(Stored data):
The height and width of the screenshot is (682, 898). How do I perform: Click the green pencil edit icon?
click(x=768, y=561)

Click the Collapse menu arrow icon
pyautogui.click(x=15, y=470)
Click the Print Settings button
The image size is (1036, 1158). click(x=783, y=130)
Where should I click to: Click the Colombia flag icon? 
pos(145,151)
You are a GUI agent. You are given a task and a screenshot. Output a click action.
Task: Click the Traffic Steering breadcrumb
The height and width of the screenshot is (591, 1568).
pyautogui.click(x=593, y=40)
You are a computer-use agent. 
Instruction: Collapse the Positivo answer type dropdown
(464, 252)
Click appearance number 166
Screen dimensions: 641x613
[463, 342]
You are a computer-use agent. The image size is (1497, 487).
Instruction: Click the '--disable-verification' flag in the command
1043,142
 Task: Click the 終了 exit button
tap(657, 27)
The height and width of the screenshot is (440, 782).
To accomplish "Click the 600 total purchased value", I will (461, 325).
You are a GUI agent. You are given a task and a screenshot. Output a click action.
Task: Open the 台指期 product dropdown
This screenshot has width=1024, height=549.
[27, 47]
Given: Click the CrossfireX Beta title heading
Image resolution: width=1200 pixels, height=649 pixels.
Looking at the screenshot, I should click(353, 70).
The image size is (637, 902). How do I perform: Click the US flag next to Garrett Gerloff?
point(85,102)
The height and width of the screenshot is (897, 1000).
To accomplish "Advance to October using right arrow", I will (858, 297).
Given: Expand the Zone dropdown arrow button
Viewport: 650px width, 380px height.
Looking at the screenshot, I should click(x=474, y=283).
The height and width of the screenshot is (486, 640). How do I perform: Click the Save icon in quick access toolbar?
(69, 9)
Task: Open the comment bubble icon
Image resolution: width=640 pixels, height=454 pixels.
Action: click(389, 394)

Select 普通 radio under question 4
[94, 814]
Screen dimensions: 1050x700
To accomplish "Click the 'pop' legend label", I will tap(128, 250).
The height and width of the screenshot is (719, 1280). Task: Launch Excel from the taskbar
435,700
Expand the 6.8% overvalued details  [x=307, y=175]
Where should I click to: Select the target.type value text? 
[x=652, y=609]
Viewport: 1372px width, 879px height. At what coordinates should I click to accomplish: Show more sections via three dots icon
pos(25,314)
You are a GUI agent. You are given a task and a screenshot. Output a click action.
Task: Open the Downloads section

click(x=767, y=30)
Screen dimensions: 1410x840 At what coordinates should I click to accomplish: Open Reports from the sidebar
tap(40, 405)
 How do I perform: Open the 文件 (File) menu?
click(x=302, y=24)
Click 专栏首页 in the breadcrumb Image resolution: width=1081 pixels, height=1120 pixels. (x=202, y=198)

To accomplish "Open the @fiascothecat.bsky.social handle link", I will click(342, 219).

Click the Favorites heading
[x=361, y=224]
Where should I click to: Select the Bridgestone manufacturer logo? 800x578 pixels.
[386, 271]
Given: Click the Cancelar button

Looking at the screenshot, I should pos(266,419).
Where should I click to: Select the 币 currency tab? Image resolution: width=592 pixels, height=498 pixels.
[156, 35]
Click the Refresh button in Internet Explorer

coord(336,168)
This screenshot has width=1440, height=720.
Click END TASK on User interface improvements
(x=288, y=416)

(Exercise instructions):
Please restate the records word for word. Go from the first line to the line with "The height and width of the screenshot is (897, 1000)." and include both.

(Finished exercise):
The height and width of the screenshot is (682, 898). How do I perform: Click the green pencil edit icon?
click(x=768, y=561)

Click the Collapse menu arrow icon
pyautogui.click(x=15, y=470)
Click the Print Settings button
The image size is (1036, 1158). click(x=783, y=130)
Where should I click to: Click the Colombia flag icon? 
pos(145,151)
You are a GUI agent. You are given a task and a screenshot. Output a click action.
Task: Click the Traffic Steering breadcrumb
The height and width of the screenshot is (591, 1568).
pyautogui.click(x=593, y=40)
You are a computer-use agent. 
Instruction: Collapse the Positivo answer type dropdown
(464, 252)
Click appearance number 166
Screen dimensions: 641x613
[463, 342]
You are a computer-use agent. The image size is (1497, 487).
Instruction: Click the '--disable-verification' flag in the command
1043,142
 Task: Click the 終了 exit button
tap(657, 27)
The height and width of the screenshot is (440, 782).
To accomplish "Click the 600 total purchased value", I will (461, 325).
You are a GUI agent. You are given a task and a screenshot. Output a click action.
Task: Open the 台指期 product dropdown
This screenshot has width=1024, height=549.
[27, 47]
Given: Click the CrossfireX Beta title heading
Image resolution: width=1200 pixels, height=649 pixels.
Looking at the screenshot, I should click(353, 70).
The image size is (637, 902). How do I perform: Click the US flag next to Garrett Gerloff?
point(85,102)
The height and width of the screenshot is (897, 1000).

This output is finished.